Coastside volunteers work to improve outreach

  • Nov 13, 2019 Updated Nov 13, 2019
image-ham radio
La Honda Fire sponsored South Coast CERT team, SC4ARES Ham radio members and firefighters stand vigilant at the La Honda Fire DOC. Photo courtesy La Honda Fire Department

During last month’s planned PG&E shut-offs, which turned out the lights on the Coastside on two occasions, many residents had trouble communicating with the outside world. In many cases, landline phones, internet and cell service were down as well as the electric grid. 

To fill the void, amateur radio or HAM operators relied on hand-held transceivers to connect to each other and to first responders. 

Lee Copeland, a longtime member of Half Moon Bay’s amateur radio club, said that during the shut-offs about 20 to 25 HAM operators were checking in with the county and with each other throughout the day. 

“We painted a picture of who’s got power, who doesn’t, is anybody in trouble, what places were open or closed,” Copeland said. “It provided a situational snapshot.” 

Amateur radio works by using designated radio frequencies that allow operators to exchange messages. The Federal Communications Commission regulates the use of the frequencies. 

Club president Harry Ysselstein explained HAM radio operators were able to work closely with the Coastside Community Emergency Response Team in communicating to the neighborhoods. 

“Ideally, you have at least one HAM radio operator embedded in each neighborhood,” Ysselstein said. 

Such a system would allow for a chain of command to supply information from certain areas on the Coastside to a radio operator who can transmit that to county or city officials. Government officials see the utility.

“There is a need for HAM communication,” said City Clerk and Communications Director Jessica Blair. “We would activate them as needed, depending on the severity of the situation, to be able to communicate with neighborhoods and to receive county resources.” 

Ysselstein said HAM radio operators could utilize their radio equipment at the city’s Emergency Operations Center to disperse information from different neighborhoods to city and county officials. Representing the HAM radio club, Ysselstein wrote city officials in the wake of the shut-offs, reiterating the importance of communication channels and asked to be included the next time the EOC is activated in an emergency.

At the Nov. 5 Half Moon Bay City Council meeting, members of the amateur radio club talked about the potential for better communication in emergencies. Ysselstein said Coastside HAM radio operators are working to engage with local radio station KHMB to share real-time information with community residents during emergencies as well.

Emergency first responders say the service HAM radio operators offer is invaluable.

“There are times when nothing else works,” Coastside Fire Protection District Battalion Chief Ari Delay said.

Delay, who is also the chief of the La Honda Fire Brigade, said he activated the CERT and the HAM radio operators during the outages as a way to assist with communication. 

“The whole Coastside is fragile from a communication standpoint,” Delay said. “…(because of HAM radio) we had a pretty good eye on the pulse on what roadways were open, the status of the situation, (and) we could closely monitor it.” 

During the planned safety power shut-off events, Delay said HAM operators were staffing the fire station taking phone calls, radio and walk-in reports.

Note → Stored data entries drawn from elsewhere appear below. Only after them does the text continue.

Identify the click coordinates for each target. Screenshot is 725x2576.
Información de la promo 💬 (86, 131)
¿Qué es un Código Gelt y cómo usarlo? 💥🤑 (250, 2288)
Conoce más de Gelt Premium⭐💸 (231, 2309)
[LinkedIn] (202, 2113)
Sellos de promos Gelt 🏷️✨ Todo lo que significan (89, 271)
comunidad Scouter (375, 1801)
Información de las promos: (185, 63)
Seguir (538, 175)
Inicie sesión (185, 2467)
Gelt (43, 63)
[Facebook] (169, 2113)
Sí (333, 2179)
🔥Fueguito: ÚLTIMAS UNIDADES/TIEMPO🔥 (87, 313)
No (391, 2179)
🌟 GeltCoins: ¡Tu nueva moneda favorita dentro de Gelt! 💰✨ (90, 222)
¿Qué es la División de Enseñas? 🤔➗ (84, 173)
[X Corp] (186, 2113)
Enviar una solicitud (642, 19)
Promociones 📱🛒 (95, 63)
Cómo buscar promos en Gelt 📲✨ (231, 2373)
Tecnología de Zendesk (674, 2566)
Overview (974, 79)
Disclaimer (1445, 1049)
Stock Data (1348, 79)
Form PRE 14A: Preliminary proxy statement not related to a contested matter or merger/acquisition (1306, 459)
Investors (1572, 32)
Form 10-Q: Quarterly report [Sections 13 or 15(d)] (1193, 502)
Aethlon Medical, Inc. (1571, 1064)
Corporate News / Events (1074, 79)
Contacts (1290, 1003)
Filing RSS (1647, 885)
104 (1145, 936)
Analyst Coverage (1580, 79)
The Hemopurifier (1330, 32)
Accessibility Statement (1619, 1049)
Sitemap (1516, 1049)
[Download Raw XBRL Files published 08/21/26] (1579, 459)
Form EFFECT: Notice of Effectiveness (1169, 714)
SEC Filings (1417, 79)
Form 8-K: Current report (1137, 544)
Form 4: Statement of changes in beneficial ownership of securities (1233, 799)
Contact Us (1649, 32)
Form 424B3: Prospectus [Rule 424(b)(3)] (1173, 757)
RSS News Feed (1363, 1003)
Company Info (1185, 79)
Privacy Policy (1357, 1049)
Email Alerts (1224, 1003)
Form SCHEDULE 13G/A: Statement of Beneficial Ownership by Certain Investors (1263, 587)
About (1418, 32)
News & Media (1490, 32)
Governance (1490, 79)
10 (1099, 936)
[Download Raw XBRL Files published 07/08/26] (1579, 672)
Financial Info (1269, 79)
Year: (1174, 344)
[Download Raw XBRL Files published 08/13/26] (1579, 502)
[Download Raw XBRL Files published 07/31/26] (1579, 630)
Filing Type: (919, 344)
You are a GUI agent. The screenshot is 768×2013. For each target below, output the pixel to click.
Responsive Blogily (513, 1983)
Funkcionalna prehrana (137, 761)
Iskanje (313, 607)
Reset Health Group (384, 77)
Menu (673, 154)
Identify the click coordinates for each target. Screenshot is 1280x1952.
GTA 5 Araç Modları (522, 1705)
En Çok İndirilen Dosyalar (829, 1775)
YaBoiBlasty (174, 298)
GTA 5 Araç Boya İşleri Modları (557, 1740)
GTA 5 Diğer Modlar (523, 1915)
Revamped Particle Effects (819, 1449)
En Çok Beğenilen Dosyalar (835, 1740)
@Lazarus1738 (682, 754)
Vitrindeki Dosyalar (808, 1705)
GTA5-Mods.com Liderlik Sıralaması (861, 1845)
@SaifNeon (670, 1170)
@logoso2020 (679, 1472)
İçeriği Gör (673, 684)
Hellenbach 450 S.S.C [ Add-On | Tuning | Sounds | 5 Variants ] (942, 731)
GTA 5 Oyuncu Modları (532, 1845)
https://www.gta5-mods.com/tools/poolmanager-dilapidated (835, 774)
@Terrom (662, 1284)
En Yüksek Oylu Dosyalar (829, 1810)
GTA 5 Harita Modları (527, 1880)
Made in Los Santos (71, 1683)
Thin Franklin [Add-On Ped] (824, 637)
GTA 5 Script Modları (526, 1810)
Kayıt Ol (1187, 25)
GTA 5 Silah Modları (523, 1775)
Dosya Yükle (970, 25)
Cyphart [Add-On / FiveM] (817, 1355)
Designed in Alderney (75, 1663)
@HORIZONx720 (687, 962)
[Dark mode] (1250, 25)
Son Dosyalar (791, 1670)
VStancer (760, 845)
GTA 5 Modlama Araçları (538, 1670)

He said the radio operators and CERT members are trained to receive emergency calls and get the necessary information relayed to first responders. 

With only 14 firefighters on staff, having people on the ground to help responders prioritize calls is vital, according to Delay. 

San Mateo County Sheriff’s Office of Emergency Services Manager Kevin Rose echoed the importance of having a grassroots method of sharing information. He said, during the shut-offs, the Office of Emergency Services set up a network for HAM radio operators to connect to and checked with them throughout the day.

“It plays two roles. It is a hobby where radio enthusiasts can communicate and it’s a strong resource and tool with emergency management providing communication redundancies,” Rose said. “…It’s becoming more organized with a lot of cities incorporating HAM radio operators into their disaster emergency response protocol.”